*Available records*:
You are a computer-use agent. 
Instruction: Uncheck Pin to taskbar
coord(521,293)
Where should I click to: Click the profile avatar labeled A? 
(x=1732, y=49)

*Description of the task*:
Extract every line from the listing that contains the word "avatar", matching its case exactly.

*Task answer*:
Where should I click to: Click the profile avatar labeled A? 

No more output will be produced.